Irish Examiner view: Standing in the shadows

Irish Examiner view: Standing in the shadows

In this picture provided by Swedish Coast Guard, the gas leak in the Baltic Sea from Nord Stream photographed from the Coast Guard's aircraft on Wednesday. A fourth leak on the Nord Stream pipelines has been reported off southern Sweden. Earlier, three leaks had been reported on the two underwater pipelines running from Russia to Germany.
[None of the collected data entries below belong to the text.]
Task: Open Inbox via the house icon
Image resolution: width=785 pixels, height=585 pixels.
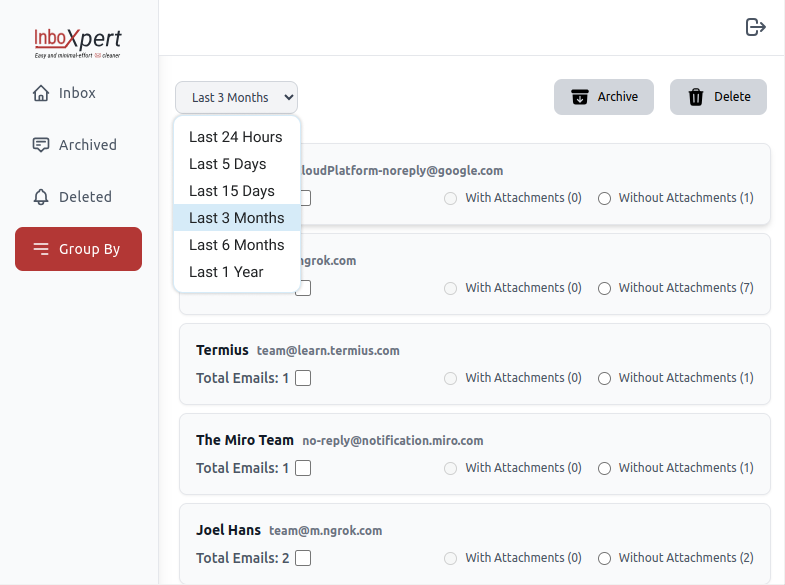Action: tap(41, 93)
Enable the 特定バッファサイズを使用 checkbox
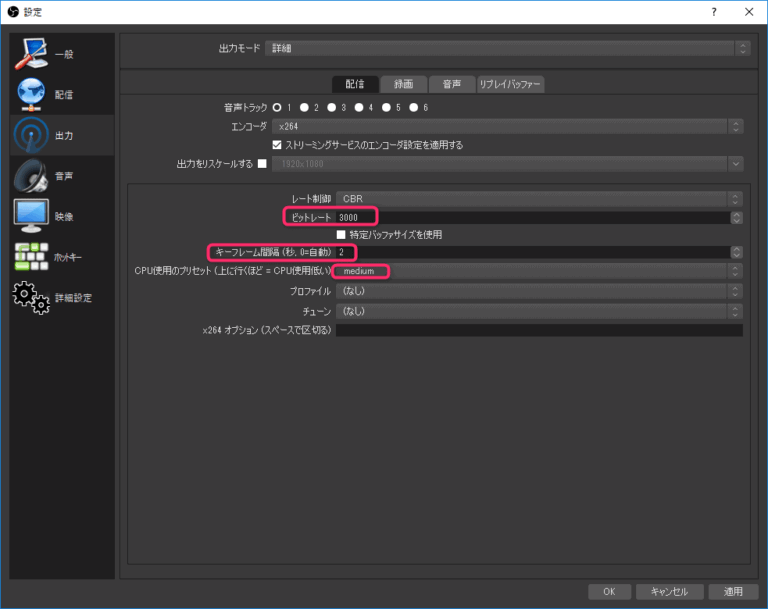Viewport: 768px width, 609px height. (341, 235)
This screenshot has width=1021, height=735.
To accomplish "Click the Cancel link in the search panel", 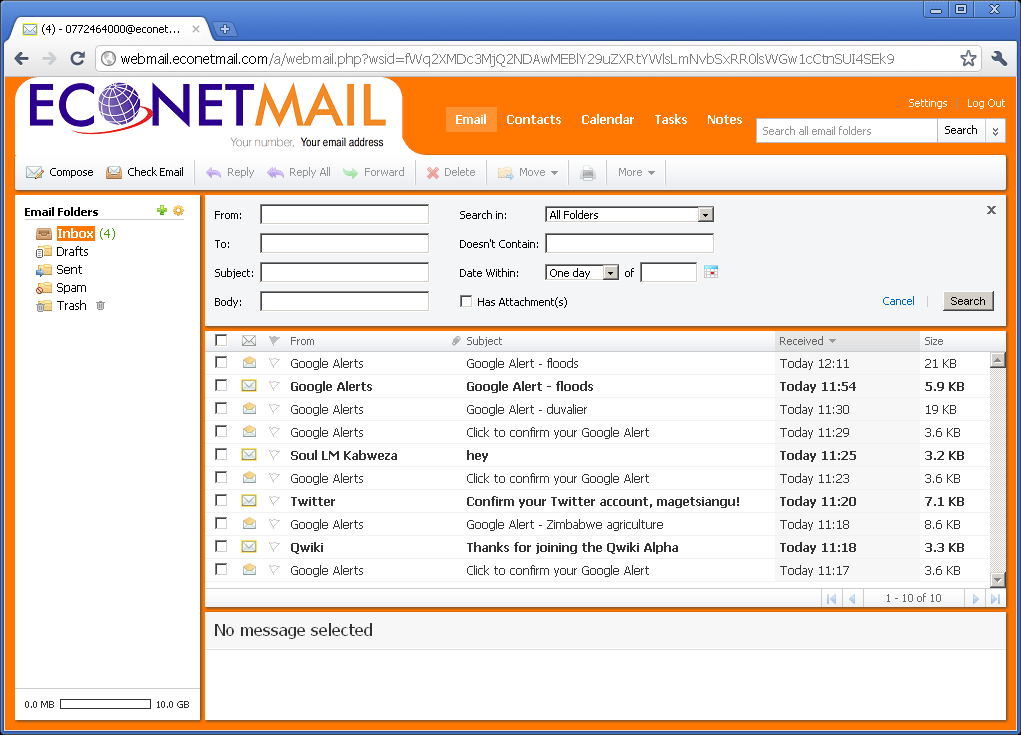I will pyautogui.click(x=898, y=300).
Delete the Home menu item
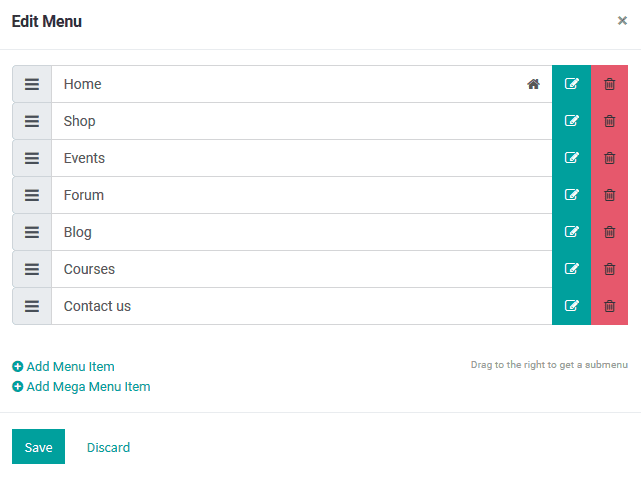 pyautogui.click(x=610, y=84)

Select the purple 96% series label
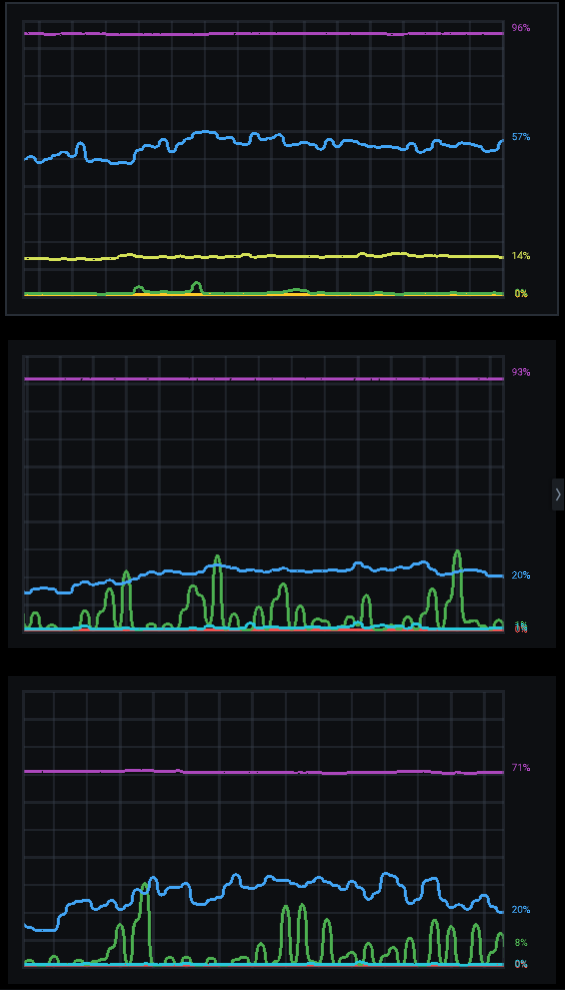coord(521,28)
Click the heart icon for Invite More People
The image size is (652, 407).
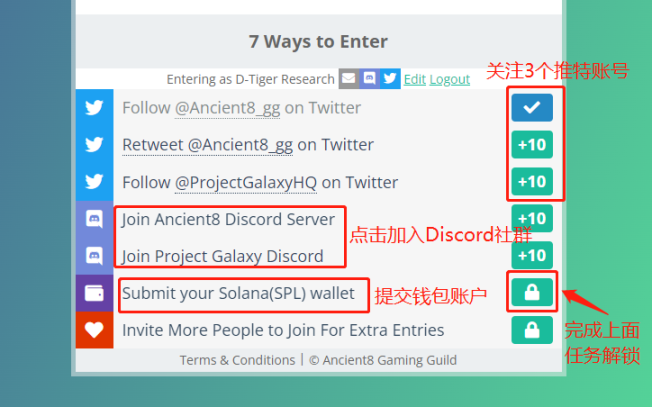pos(94,330)
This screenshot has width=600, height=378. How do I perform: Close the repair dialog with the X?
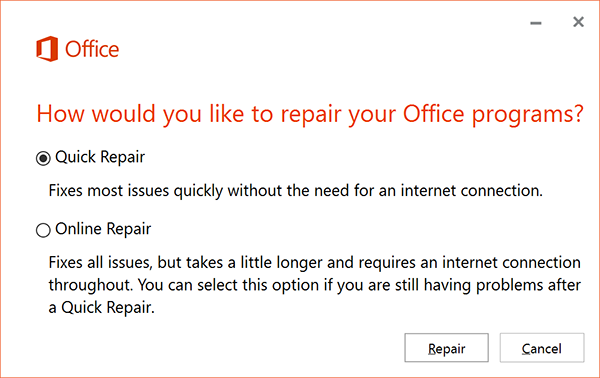point(578,22)
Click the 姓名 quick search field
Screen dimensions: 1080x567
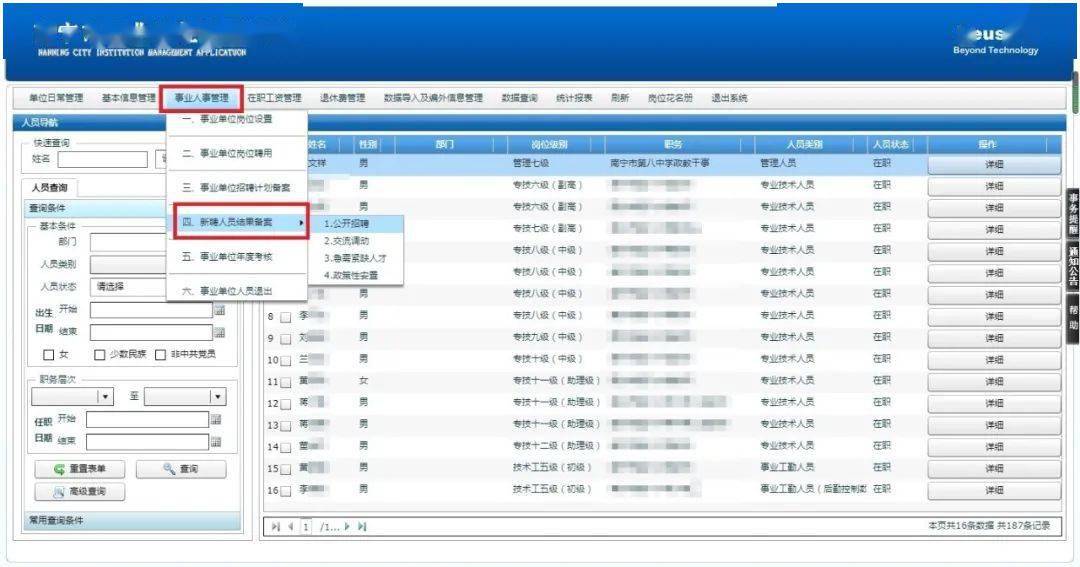(x=102, y=159)
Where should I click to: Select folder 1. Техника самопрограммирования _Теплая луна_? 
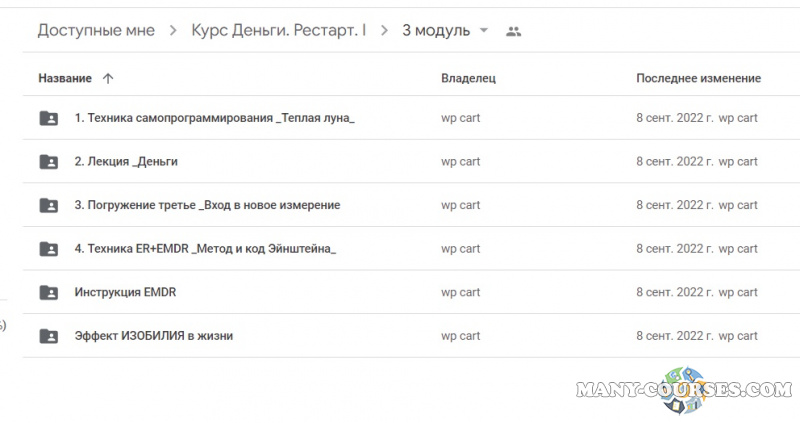pyautogui.click(x=215, y=118)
Picture: Swedish Coast Guard via AP

During an excessively busy news week — an important budget here; gas pipelines apparently being sabotaged; mobilisation in Russia; high jinks in the financial markets; a terrible hurricane in Florida — it was easy to miss an important report on how Ireland is combatting human trafficking.
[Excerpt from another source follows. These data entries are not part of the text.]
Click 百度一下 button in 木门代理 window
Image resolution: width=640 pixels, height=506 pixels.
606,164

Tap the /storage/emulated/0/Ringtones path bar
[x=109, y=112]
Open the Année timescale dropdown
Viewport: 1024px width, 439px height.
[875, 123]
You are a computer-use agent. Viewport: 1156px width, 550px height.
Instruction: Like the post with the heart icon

And the verdict, from our European neighbours, is the equivalent of a report card C minus. 

The Council of Europe’s Group of Experts on Action against Trafficking in Human Beings (Greta) echoed criticisms originally made by the US State Department this summer that Ireland is not meeting even minimum standards. 

While trafficking for sex, forced labour, and crime increases hugely throughout the world, the number of victims identified by gardaí has fallen steadily to just 44 last year. 
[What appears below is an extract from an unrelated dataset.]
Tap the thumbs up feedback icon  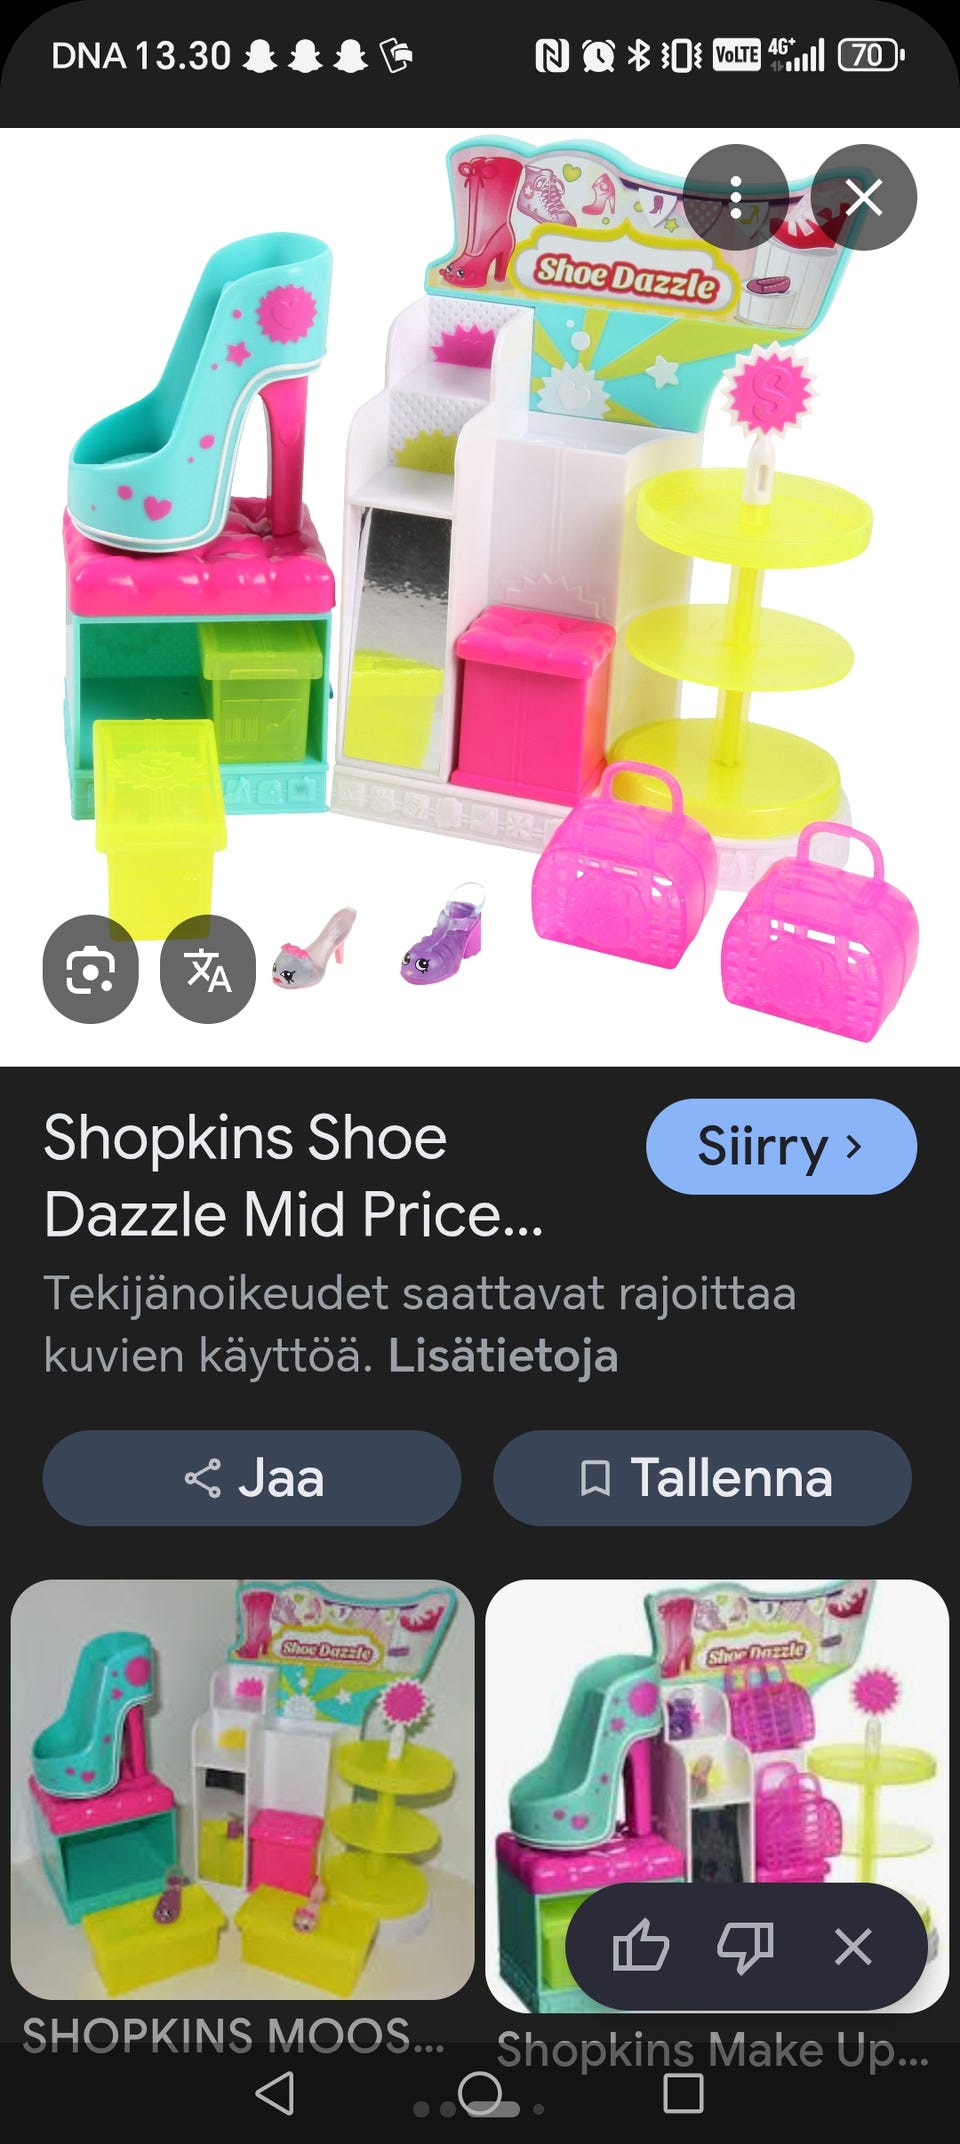coord(640,1946)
Investigations have decreased and the number of prosecutions is “very low”. 

Ireland says that improvements are on the way including a “victim-centred” approach and a new national action plan will be tabled by the end of the year. 

That won’t disguise the fact that our performance has been shoddy. If we want to be on the moral high ground, lecturing the rest of the world on human rights, as we often do then, like Caesar’s wife, we must be above suspicion.